Inibidores de CGRP associados a menor risco de glaucoma em pacientes com enxaqueca
Contexto
A relação entre enxaqueca e glaucoma já é conhecida na literatura: pacientes com enxaqueca apresentam risco aumentado de desenvolver a doença. Com a chegada dos inibidores do peptídeo relacionado ao gene da calcitonina (CGRPi) como opção preventiva para enxaqueca, pesquisadores passaram a investigar se essa classe terapêutica poderia também influenciar o risco de glaucoma.
O estudo
Trata-se de um estudo de coorte retrospectivo multinacional que avaliou adultos diagnosticados com enxaqueca e em uso de medicações preventivas entre 2018 e 2024. Os participantes foram divididos em dois grupos: aqueles que usaram CGRPi (incluindo erenumabe, fremanezumabe, galcanezumabe, eptinezumabe, atogepanto e rimegepanto) e aqueles que utilizaram outros preventivos convencionais, como topiramato, valproato, betabloqueadores, inibidores do sistema renina-angiotensina e antidepressivos. O pareamento por escore de propensão foi feito na proporção 1:1, e os participantes foram acompanhados por até três anos para monitorar o surgimento de glaucoma incidente. Ao todo, mais de 73 mil indivíduos compuseram a análise final.
Resultados principais
Comparados aos usuários de preventivos não-CGRPi, os pacientes em uso de CGRPi apresentaram risco significativamente menor de desenvolver glaucoma ao longo do seguimento. A redução de risco foi consistente também nas comparações individuais com a maioria dos medicamentos do grupo controle, incluindo topiramato, valproato, propranolol, metoprolol, lisinopril, amitriptilina e venlafaxina.
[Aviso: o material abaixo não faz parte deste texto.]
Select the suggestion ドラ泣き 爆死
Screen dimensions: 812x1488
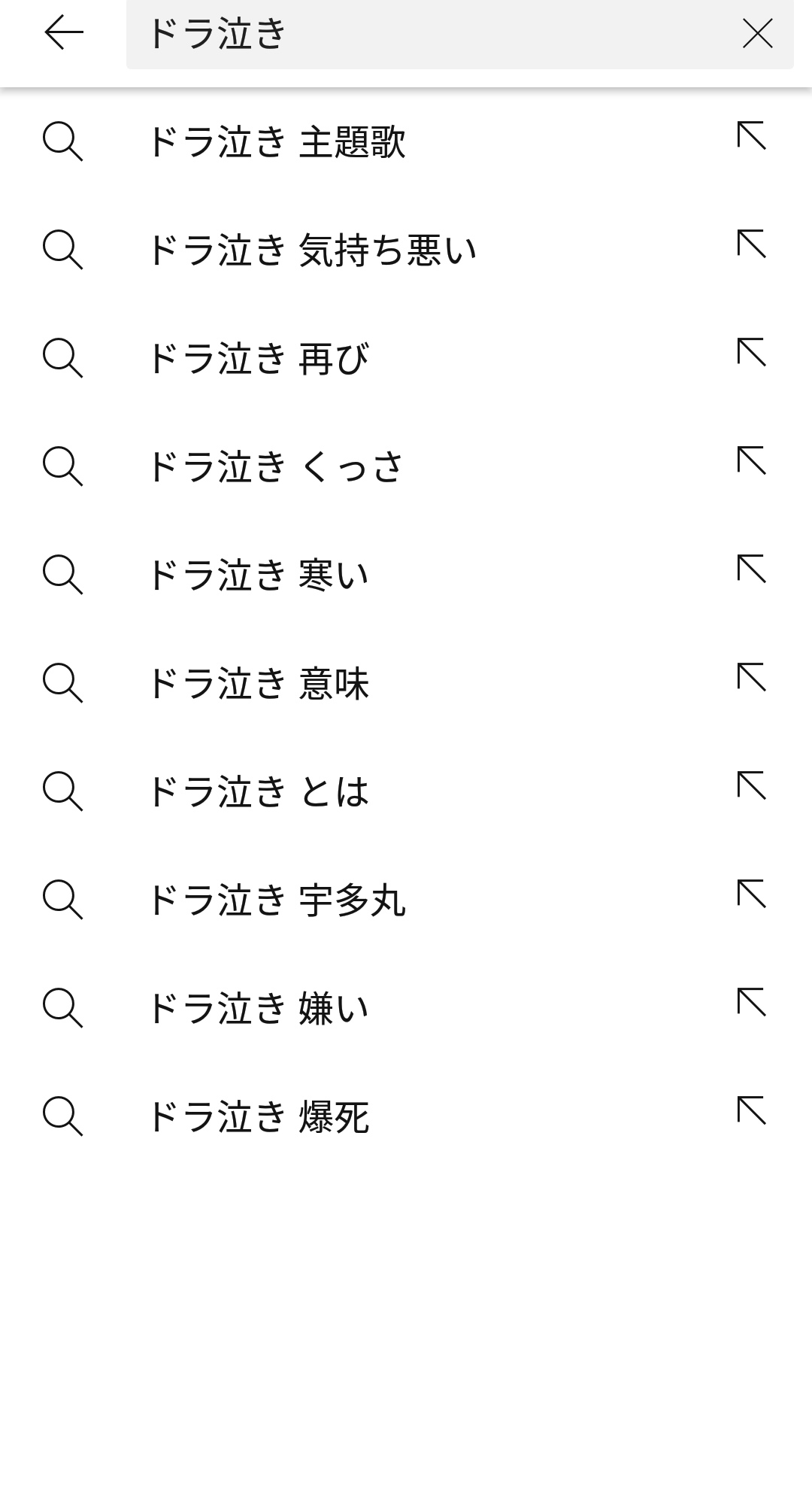[x=406, y=1116]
Ao estratificar por tipo de CGRPi, apenas os usuários de anticorpos monoclonais anti-CGRP demonstraram redução estatisticamente significativa do risco em relação ao grupo não-CGRPi, enquanto os gepants não atingiram esse limiar de forma isolada.
O efeito protetor foi observado em subgrupos como adultos mais velhos, mulheres e pacientes com enxaqueca crônica ou sem aura.
Classificação e limitações
Os próprios autores classificam o trabalho como um estudo de Classe II de evidência. Por se tratar de um delineamento retrospectivo observacional, causalidade direta não pode ser estabelecida. Variáveis de confusão residuais, diferenças no acompanhamento oftalmológico entre os grupos e a ausência de dados sobre pressão intraocular ou morfologia do nervo óptico são limitações inerentes ao desenho.
Implicações para a prática
Os achados sugerem que, em pacientes com enxaqueca que necessitam de tratamento preventivo, a escolha por CGRPi — em especial os anticorpos monoclonais — pode oferecer um benefício adicional ao reduzir o risco de glaucoma incidente. Para o oftalmologista, esses dados reforçam a importância do trabalho multidisciplinar com neurologistas no manejo de pacientes com enxaqueca, especialmente naqueles com fatores de risco para glaucoma.